Submartingales and Supermartingales

Definition (Submartingale and Supermartingale)

Let [math](\Omega,\F,(\F_n)_{n\geq0},\p)[/math] be a filtered probability space. A stochastic process [math](X_n)_{n\geq0}[/math] is called a submartingale (resp. supermartingale) if

[math]\E[\vert X_n\vert] \lt \infty[/math] for all [math]n\geq 0[/math]
[math](X_n)_{n\geq 0}[/math] is [math]\F_n[/math]-adapted.
[math]\E[X_n\mid \F_m]\geq X_m[/math] a.s. for all [math]m\leq n[/math] (resp. [math]\E[X_n\mid \F_m]\leq X_m[/math] a.s. for all [math]m\leq n[/math])

## Prompt 1
Decide whether each statement agrees with the definition text, answering yes or no and quoting the words of the text that settle it: (a) The definition is set on a filtered probability space. (b) The conditions in the definition must hold surely rather than almost surely. (c) The definition describes only submartingales and not supermartingales.
## Prompt 2
Offset the coordinates in the rows by adding 87 to every number. Rewrite only the part of the rows that opens with the line containing "Acceptera alla [Acceptera" and closes with the line containing "千葉のホテルはこちら (1027, 528)", both lines included, and keep the requests in that part.

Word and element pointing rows
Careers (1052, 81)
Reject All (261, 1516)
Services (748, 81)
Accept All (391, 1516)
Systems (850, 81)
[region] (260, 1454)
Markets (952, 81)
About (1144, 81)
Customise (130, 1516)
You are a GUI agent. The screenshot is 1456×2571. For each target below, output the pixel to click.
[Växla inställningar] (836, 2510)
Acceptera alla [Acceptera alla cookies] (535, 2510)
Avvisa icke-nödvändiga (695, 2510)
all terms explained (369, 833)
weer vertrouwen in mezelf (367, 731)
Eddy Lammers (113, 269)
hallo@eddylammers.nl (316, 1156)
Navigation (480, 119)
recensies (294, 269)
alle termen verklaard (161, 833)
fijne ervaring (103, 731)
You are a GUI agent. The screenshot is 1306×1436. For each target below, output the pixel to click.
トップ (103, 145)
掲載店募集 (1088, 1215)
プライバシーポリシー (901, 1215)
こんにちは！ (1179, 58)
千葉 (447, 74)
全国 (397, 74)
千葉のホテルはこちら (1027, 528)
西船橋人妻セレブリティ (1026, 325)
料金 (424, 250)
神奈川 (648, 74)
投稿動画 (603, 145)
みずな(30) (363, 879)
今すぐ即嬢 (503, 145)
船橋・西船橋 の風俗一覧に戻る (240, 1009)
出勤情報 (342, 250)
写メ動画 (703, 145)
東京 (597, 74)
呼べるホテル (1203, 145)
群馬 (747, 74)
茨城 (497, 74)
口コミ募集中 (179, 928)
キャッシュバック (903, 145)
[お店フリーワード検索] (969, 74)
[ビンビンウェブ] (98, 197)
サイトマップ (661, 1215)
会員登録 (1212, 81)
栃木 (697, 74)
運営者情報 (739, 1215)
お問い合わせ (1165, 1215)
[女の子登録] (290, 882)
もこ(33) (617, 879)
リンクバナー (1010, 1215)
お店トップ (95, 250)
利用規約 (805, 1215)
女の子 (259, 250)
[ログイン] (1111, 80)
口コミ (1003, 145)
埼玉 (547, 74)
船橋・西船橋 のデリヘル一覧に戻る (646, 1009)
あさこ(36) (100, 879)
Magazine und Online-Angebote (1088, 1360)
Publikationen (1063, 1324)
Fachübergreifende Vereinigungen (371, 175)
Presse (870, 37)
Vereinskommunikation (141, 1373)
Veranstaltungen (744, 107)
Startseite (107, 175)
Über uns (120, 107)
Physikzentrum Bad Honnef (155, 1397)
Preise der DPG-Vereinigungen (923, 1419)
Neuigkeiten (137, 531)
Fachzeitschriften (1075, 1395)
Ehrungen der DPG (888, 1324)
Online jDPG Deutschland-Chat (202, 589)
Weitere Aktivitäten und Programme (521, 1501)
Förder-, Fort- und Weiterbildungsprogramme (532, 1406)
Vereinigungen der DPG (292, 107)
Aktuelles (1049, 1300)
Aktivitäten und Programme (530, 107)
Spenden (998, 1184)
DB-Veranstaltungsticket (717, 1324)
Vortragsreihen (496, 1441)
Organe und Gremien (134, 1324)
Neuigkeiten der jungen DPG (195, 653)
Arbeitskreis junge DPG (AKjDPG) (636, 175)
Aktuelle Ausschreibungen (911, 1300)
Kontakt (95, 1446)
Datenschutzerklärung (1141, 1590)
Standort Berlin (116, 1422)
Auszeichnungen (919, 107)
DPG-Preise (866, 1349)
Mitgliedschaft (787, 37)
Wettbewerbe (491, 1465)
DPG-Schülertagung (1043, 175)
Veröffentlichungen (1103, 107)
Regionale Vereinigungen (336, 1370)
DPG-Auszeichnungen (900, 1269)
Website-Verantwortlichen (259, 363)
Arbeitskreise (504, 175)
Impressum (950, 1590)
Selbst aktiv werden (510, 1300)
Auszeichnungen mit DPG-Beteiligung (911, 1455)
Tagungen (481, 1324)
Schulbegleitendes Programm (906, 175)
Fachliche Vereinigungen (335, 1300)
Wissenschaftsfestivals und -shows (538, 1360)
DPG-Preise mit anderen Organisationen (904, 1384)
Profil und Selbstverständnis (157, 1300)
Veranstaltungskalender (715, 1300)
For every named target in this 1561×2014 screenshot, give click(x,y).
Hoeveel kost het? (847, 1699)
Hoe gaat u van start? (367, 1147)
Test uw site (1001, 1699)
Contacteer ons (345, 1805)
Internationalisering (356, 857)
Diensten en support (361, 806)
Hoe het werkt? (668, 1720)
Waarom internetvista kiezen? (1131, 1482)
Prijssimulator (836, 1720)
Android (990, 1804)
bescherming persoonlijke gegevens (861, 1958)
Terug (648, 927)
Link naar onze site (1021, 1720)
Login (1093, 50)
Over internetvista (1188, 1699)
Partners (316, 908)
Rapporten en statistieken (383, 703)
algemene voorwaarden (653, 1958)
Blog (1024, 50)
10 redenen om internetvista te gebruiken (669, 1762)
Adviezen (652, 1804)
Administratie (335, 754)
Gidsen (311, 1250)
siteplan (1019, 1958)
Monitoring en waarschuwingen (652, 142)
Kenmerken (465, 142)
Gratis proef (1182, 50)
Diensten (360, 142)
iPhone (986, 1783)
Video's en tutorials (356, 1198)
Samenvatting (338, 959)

## Task response 1
(a) Yes: "be a filtered probability space"
(b) No: "a.s. for all"
(c) No: "is called a submartingale (resp. supermartingale) if"

## Task response 2
Acceptera alla [Acceptera alla cookies] (622, 2597)
Avvisa icke-nödvändiga (782, 2597)
all terms explained (456, 920)
weer vertrouwen in mezelf (454, 818)
Eddy Lammers (200, 356)
hallo@eddylammers.nl (403, 1243)
Navigation (567, 206)
recensies (381, 356)
alle termen verklaard (248, 920)
fijne ervaring (190, 818)
You are a GUI agent. The screenshot is 1306×1436. For each target below, output the pixel to click.
トップ (190, 232)
掲載店募集 (1175, 1302)
プライバシーポリシー (988, 1302)
こんにちは！ (1266, 145)
千葉 (534, 161)
全国 (484, 161)
千葉のホテルはこちら (1114, 615)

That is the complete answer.